#### What you are asked to do
Each line of the entries below that holds "Lufkin" is needed, copied in full.
Data provided START
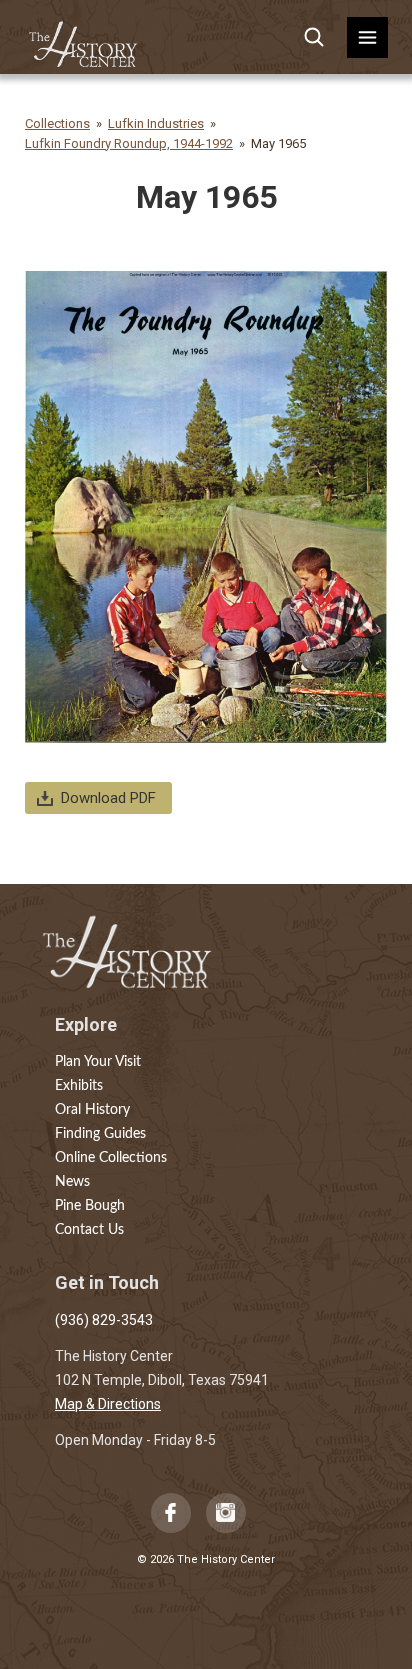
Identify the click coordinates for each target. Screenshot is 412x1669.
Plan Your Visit (98, 1062)
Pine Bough (90, 1206)
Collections (57, 123)
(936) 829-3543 (104, 1320)
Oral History (92, 1110)
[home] (84, 37)
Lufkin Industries (156, 123)
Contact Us (89, 1230)
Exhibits (79, 1086)
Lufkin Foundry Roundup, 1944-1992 (129, 143)
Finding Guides (100, 1134)
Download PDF (108, 798)
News (72, 1182)
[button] (367, 37)
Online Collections (111, 1158)
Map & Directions (108, 1404)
Data provided END
#### Response to this exercise
Lufkin Industries (156, 123)
Lufkin Foundry Roundup, 1944-1992 (129, 143)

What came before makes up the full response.